06 – Confirmou-se à acusação que já existia de que o sargento Lindote agrediu, no final do ano de 2003, uma menor, que á época tinha cerca de 13 anos de idade, na tentativa de obrigá-la a fazer sexo. Depuseram a menor e duas outras pessoas que confirmaram o fato de que o Sargento Lindote, aproveitando-se da função de policial militar, levou a dita menor para um local deserto na Praia de São Domingos e obrigou a menor a fazer sexo com ele, como ela não consentisse, ele começou a agredi-la, mas ela conseguiu fugir.
07 – Restou também comprovado de que o sargento Lindote e uma irmã sua ligaram para testemunhas do processo, no sentido de constrangê-las para não depuserem no processo.
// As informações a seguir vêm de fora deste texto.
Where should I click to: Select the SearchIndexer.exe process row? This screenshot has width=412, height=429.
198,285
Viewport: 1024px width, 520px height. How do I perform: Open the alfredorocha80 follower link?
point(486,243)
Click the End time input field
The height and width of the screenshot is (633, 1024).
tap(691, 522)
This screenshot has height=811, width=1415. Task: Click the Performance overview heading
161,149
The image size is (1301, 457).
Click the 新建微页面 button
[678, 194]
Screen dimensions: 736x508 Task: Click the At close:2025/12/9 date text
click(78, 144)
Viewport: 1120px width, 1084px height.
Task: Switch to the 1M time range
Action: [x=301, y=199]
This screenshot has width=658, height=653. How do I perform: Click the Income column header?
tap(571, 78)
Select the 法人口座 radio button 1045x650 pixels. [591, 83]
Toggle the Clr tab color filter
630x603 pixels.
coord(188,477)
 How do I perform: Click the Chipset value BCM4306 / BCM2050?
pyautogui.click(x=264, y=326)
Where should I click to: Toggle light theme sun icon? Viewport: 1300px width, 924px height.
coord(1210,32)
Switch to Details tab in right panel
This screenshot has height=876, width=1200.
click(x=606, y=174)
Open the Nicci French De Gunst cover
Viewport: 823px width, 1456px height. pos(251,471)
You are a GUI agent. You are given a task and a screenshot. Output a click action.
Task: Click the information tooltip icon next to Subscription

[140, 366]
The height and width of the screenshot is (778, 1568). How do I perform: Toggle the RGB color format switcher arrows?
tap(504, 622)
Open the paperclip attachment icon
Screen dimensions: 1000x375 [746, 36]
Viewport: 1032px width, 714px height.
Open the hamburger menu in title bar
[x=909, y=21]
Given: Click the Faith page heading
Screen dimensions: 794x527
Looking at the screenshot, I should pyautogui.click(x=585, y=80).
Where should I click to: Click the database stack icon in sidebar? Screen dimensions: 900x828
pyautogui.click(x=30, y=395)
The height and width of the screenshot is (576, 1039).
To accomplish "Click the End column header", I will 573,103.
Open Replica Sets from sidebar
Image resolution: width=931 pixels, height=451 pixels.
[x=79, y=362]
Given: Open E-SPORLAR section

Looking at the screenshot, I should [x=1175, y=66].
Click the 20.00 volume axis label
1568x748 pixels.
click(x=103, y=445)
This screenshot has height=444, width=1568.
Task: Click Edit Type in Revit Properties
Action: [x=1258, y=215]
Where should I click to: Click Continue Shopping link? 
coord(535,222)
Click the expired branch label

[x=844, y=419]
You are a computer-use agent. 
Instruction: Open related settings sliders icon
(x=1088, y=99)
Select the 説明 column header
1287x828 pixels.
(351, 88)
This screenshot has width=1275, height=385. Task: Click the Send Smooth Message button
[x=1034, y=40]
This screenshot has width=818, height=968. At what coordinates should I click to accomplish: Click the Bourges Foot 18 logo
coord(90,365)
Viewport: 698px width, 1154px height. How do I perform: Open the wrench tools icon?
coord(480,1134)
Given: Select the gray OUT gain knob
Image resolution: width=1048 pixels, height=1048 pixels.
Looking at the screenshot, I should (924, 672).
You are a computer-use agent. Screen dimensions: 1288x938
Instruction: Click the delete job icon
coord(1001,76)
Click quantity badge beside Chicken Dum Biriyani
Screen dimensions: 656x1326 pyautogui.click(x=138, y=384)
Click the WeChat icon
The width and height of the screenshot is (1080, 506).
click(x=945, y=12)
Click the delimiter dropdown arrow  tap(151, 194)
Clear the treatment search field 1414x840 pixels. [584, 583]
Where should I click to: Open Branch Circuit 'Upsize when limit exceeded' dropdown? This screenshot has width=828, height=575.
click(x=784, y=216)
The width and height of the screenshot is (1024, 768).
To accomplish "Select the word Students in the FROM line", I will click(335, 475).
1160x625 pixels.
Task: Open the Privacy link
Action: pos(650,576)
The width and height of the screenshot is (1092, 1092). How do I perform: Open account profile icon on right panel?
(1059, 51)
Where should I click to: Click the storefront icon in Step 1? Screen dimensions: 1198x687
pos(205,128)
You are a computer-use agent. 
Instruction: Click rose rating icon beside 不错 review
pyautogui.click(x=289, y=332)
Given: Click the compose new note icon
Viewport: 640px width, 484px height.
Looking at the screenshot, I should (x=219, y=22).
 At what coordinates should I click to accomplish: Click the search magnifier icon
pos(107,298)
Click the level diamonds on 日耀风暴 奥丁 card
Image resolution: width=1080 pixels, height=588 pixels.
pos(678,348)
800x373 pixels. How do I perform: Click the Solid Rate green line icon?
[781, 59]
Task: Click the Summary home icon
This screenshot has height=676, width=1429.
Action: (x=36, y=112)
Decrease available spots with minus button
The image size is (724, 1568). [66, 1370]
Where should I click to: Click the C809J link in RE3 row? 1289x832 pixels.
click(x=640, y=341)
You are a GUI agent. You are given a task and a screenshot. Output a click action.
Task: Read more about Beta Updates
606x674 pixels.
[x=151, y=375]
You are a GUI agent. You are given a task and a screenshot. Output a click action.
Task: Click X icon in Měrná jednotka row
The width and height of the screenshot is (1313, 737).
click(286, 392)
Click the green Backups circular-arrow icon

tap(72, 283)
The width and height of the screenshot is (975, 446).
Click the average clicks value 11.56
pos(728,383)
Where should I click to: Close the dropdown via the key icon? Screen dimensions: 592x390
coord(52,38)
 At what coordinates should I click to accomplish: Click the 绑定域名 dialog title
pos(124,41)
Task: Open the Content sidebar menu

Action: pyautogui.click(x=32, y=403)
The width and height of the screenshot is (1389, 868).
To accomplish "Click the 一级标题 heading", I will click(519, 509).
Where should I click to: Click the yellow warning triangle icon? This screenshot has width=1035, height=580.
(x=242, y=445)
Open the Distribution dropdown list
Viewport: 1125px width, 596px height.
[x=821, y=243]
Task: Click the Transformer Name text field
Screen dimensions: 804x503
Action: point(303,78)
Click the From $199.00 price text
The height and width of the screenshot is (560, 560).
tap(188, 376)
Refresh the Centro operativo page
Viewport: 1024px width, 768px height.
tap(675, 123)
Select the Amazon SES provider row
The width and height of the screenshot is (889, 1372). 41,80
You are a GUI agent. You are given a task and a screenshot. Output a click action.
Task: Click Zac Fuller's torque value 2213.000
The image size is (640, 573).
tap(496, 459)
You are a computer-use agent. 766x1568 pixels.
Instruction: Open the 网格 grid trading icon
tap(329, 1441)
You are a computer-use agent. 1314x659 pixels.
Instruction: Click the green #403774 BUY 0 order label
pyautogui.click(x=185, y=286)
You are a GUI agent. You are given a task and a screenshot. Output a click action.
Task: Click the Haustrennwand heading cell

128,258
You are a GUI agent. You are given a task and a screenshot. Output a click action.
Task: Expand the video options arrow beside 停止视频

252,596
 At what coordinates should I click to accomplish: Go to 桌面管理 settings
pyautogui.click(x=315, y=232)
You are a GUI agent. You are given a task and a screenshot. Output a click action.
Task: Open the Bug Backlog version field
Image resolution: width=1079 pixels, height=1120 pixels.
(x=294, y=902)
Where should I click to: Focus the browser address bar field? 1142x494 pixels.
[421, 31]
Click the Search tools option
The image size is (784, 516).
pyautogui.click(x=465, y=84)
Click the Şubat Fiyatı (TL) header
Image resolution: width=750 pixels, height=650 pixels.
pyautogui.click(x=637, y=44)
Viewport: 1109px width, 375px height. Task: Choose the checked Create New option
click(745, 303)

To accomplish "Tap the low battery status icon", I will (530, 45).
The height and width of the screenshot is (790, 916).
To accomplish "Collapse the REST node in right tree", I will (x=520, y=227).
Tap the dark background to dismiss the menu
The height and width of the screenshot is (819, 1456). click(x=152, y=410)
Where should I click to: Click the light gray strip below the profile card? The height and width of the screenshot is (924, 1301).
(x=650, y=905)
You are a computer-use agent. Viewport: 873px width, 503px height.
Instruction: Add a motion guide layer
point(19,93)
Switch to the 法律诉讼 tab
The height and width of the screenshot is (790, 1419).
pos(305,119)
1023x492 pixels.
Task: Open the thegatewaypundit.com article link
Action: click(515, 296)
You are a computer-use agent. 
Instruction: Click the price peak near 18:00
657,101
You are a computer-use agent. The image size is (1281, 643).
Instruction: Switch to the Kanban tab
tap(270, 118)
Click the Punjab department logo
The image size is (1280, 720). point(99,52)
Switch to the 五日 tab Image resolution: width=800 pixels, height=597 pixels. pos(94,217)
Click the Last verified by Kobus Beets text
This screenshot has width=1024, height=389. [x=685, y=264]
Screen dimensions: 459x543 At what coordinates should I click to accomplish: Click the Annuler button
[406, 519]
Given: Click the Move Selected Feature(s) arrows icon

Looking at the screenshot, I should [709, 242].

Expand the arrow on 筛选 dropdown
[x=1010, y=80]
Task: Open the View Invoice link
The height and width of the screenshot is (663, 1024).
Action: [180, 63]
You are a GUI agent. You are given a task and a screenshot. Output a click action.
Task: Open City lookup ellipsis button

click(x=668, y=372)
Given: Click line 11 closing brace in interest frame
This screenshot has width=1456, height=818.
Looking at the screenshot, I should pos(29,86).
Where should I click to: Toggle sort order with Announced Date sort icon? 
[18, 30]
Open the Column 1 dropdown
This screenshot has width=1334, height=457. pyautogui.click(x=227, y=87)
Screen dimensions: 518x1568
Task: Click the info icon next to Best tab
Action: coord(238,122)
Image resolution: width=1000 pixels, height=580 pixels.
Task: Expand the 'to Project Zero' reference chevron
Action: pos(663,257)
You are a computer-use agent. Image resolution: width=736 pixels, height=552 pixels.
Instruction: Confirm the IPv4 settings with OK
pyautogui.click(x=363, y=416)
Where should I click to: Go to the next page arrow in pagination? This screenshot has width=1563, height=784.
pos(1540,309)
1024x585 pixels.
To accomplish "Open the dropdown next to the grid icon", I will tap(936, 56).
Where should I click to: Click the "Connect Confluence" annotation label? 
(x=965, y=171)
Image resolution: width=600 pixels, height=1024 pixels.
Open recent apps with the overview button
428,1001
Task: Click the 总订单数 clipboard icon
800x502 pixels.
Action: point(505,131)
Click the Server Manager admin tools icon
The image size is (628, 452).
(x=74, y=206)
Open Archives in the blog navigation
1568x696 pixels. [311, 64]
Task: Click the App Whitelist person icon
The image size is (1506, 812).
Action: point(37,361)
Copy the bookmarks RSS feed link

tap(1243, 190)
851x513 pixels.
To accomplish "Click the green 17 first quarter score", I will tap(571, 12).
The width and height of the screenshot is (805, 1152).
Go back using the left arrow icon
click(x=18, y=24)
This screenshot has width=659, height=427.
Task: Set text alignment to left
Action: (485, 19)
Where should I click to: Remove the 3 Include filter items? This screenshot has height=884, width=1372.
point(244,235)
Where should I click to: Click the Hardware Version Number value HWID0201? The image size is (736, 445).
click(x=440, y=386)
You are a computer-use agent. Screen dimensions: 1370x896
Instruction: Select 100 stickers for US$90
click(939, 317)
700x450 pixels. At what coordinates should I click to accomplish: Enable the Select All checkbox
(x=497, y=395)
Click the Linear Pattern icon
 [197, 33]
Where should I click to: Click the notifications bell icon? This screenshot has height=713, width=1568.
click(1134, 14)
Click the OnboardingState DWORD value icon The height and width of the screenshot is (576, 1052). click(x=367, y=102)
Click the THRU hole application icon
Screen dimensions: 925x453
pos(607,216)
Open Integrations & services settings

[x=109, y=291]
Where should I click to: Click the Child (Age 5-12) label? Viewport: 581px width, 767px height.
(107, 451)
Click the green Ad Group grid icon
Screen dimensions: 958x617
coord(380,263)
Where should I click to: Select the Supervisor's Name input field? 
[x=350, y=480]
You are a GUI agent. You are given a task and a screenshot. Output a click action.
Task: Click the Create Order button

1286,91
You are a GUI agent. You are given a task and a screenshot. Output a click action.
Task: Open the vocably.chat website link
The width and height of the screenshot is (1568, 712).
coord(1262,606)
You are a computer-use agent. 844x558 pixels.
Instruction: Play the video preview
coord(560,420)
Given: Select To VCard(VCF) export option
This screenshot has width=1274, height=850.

Inclusive o sargento Lindote fez estas ligações enquanto estava preso, no natal do ano de 2005, de dentro do Batalhão da Polícia Militar de Ilhéus. O Juiz à época da Vara do Júri de Ilhéus – Dr Alfredo Couto, enviou cópia destes depoimentos para o Comandante do Batalhão de Ilhéus. O próprio Lindote, quando do seu interrogatório, confessou que teve acesso a celular no Batalhão de Ilhéus, embora estivesse preso e que fez uma das ligações referidas no processo.
08 – Várias testemunhas também confirmaram que o Sargento Lindote lavou a garagem e seu carro na madrugada do crime. Carro este em que foram encontrados: comprimidos de diazepam, diazepam diluído em um refrigerante, manchas de sangue, fios de cabelo humano, compatível com o de Geisa e outros objetos que estão vinculados ao crime.
Apesar do crime ter acontecido na cidade de Ilhéus, o Júri será na cidade de Santo Antonio de Jesus por que a defesa de Lindote entrou com um recurso denominado Desaforamento. O Tribunal acolheu o recurso e determinou que o Júri fosse na cidade de Santo Antonio de Jesus.
Atuarão no Júri a Juíza da Vara do Júri da Comarca de Santo Antonio de Jesus – Dra Katia Regina Mendes Cunha, o Promotor de Justiça – Dr Alexandre Soares Cruz e na qualidade de Assistente de Acusação da família da menor Geisa, atuará o advogado Davi Pedreira de Souza, que acompanha o caso desde a fase do inquérito policial. Não se tem ainda informação de quem vai atuar na defesa de Lindote, entretanto, o último advogado que atuou na defesa de Lindote foi o advogado Zilan da Costa e Silva e Moura, da cidade de Salvador, que já foi intimado para o Júri. O Processo é de n°: 0005052-08.2010.805.0229.
Fico grato por qualquer ajuda.
Gabriel Marinho dos Santos, pai de Geisa.